Al porto di Catania è il «day after». Sbarchi conclusi, telecamere più rade, un sole che sembra primavera. «Lasceremo il porto già oggi», dice Till Rummenhohl nella conferenza stampa mattutina, l’ultima. Il capomissione della Humanity 1 è un architetto navale e ingegnere oceanico di 30 anni. Ha il volto finalmente rilassato. È salpato da Palermo 26 giorni fa. Il 23 ottobre il suo equipaggio ha fatto il primo soccorso. Altri due nelle 48 seguenti, portando a bordo 180 persone. Che ci sono rimaste per due settimane. In condizioni sempre più difficili.

In mare e in porto Rummenhohl si è dimostrato sempre disponibile e tranquillo, anche nei momenti più difficili. Fino a martedì pomeriggio, quando ha annunciato che 30 naufraghi su 35 erano in sciopero della fame perché, avevano detto, «per scendere bisogna essere malati». In quel momento il ragazzo aveva la faccia segnata dallo sconforto.

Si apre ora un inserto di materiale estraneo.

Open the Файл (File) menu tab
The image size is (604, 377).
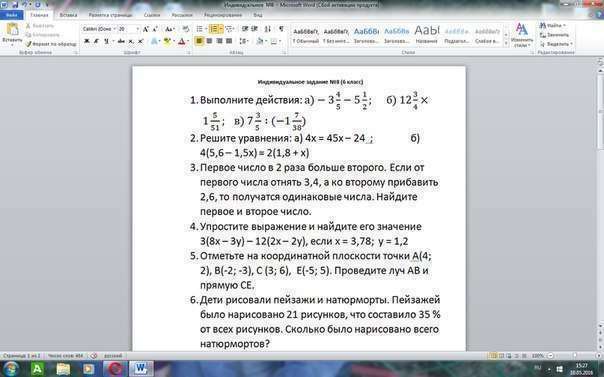pyautogui.click(x=12, y=15)
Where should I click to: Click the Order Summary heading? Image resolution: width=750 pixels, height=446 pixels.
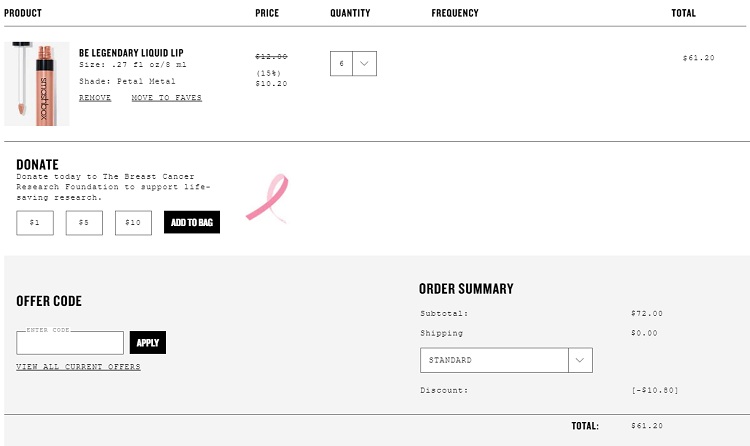[x=466, y=289]
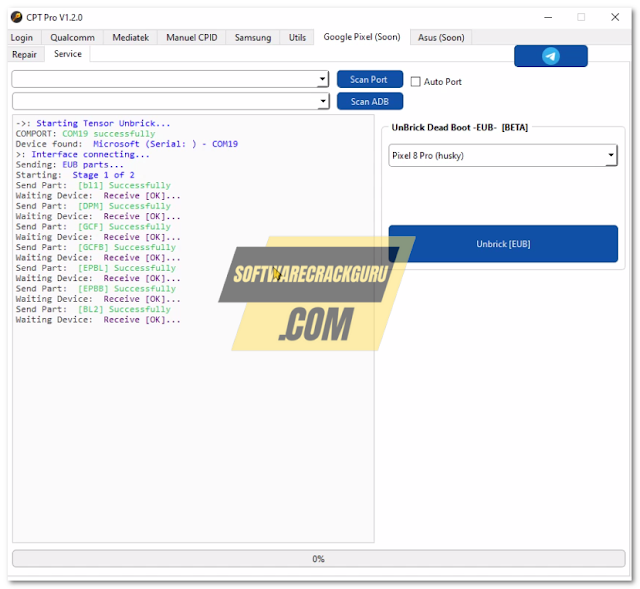Screen dimensions: 640x589
Task: Open the Qualcomm tab
Action: pyautogui.click(x=73, y=37)
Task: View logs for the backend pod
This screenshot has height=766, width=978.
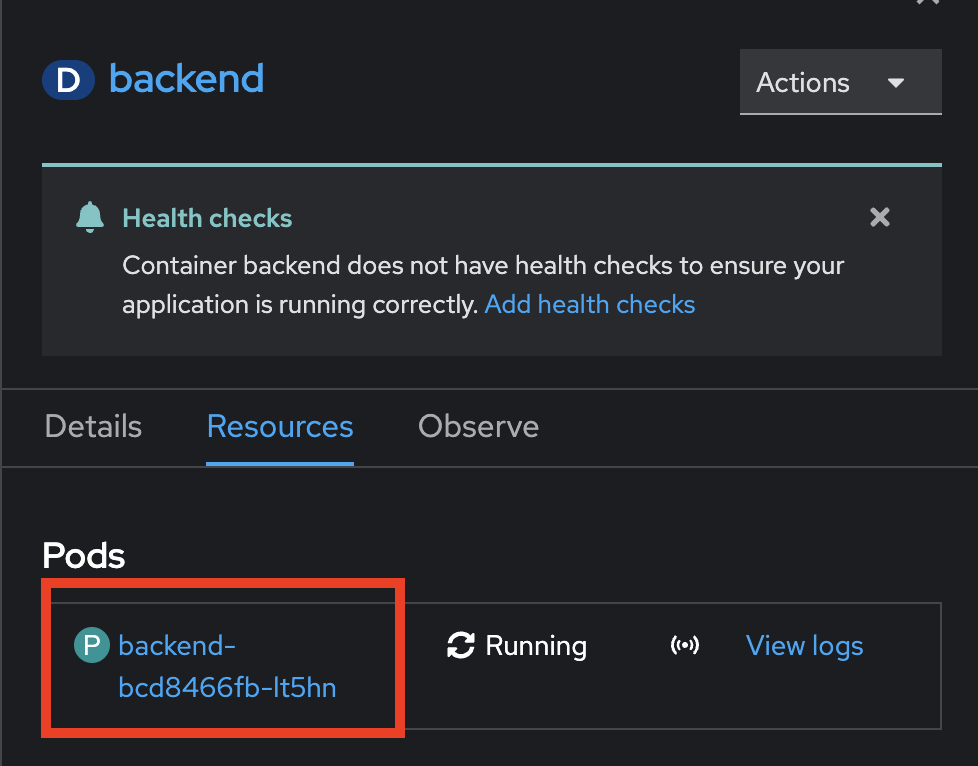Action: [x=805, y=646]
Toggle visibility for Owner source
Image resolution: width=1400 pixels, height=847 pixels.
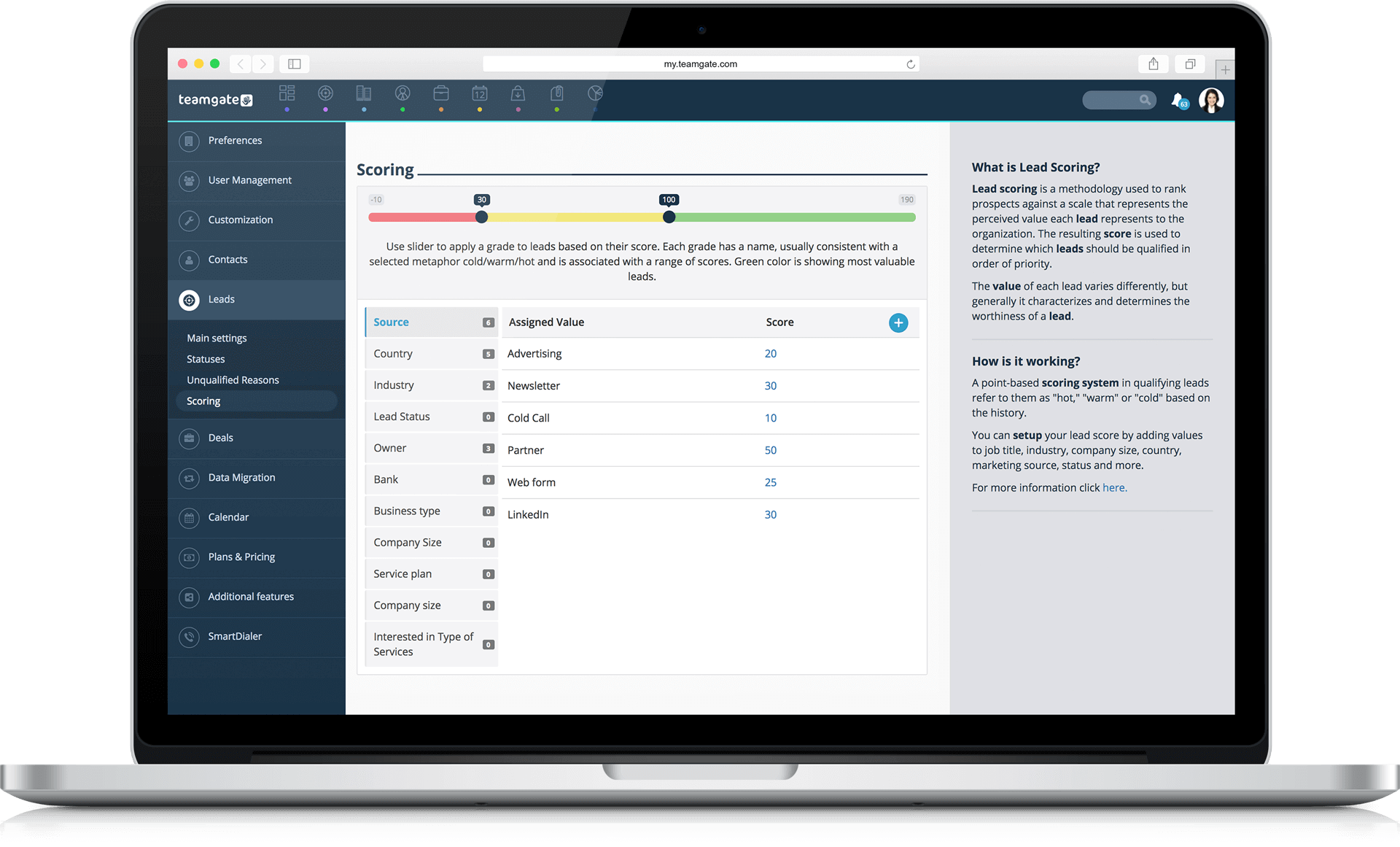[x=489, y=449]
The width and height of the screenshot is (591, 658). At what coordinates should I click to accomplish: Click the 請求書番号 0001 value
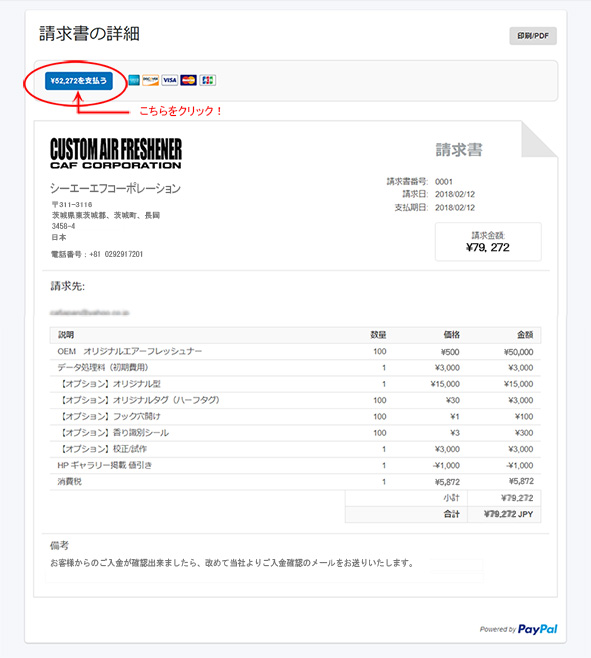(x=444, y=182)
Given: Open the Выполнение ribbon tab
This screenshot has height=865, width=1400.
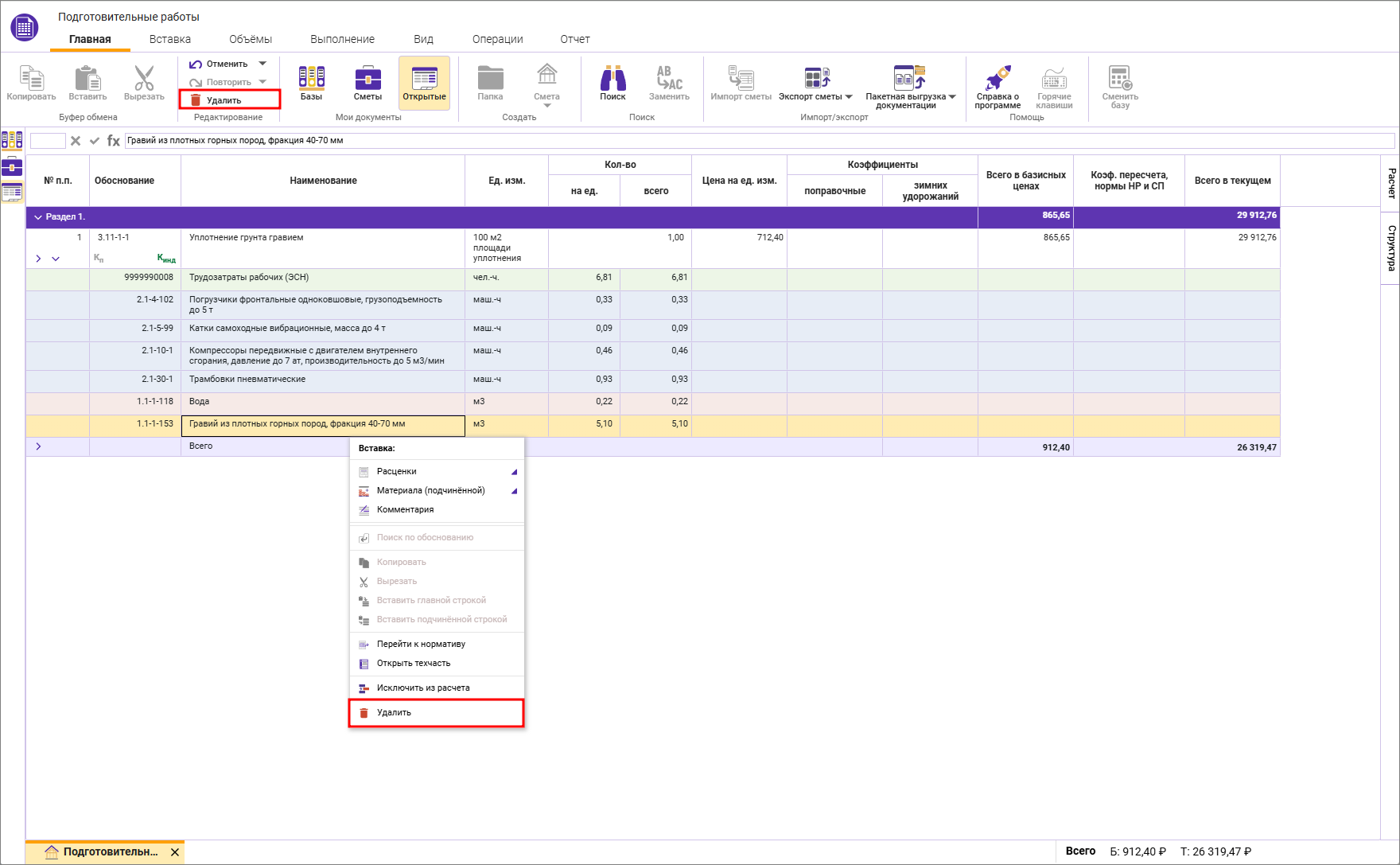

«Per la prima volta mi sono vergognata di aver fatto bene il mio lavoro. Essere in salute era diventato un problema. Mi sono chiesta se stessi sbagliando», ha detto Silvia, dottoressa dell’Ong, in riferimento alla prima ispezione sanitaria che ha portato a terra solo i «vulnerabili».

Ieri intorno alle navi umanitarie aleggiava lo spettro di possibili blocchi. Invece pochi minuti prima delle 15 la Humanity 1 ha mollato gli ormeggi diretta al porto spagnolo di Burriana. Una motovedetta della guardia di finanza l’ha seguita fino al limite delle acque territoriali.

Alcune ore prima anche la Geo Barents si era mossa, ma solo per cambiare banchina. La nave di Medici senza frontiere, a meno di sorprese, dovrebbe ripartire oggi. Farà scalo ad Augusta. «Dopo i necessari rifornimenti e il cambio equipaggio torneremo nel Mediterraneo centrale per la ventesima rotazione», fa sapere la Ong.

Ieri pomeriggio sono iniziati i trasferimenti verso i centri di accoglienza dal Palaspadini, il palazzetto dello sport in disuso dove erano stati condotti anche gli ultimi 249 naufraghi sbarcati martedì sera per identificazione e fotosegnalamento. Tra loro anche Alaudin, nome di fantasia, che ha 20 anni ed è nato in Bangladesh. All’equipaggio di Msf ha raccontato di aver lasciato il suo paese per aiutare la famiglia. «Quando sono arrivato in Libia avevo tanti sogni, credevo di lavorare e guadagnare», ha detto.

Invece è finito in un incubo di sfruttamento, violenze e torture. E poi un rapimento. Concluso solo dopo che «i miei hanno venduto casa, terreni e tutto quello che avevano per pagare e liberarmi». Così è ripartito, verso l’Italia, e ha avuto la fortuna di incontrare la Geo Barents.

È andata peggio alle 16 persone salpate martedì dalla città tunisina di Biserta. Prima di arrivare a Lampedusa sono naufragate. Due vittime e quattro dispersi. Un’altra donna è morta ieri sulla maggiore delle Pelagie: era sbarcata con 42 persone da un barcone partito da Sfax. Presentava forti segni di ipotermia. I medici del poliambulatorio non sono riusciti a salvarla. Il bel tempo ha portato a Lampedusa una folata di sbarchi: cinque fino al tardo pomeriggio di ieri, per un totale di 375 persone.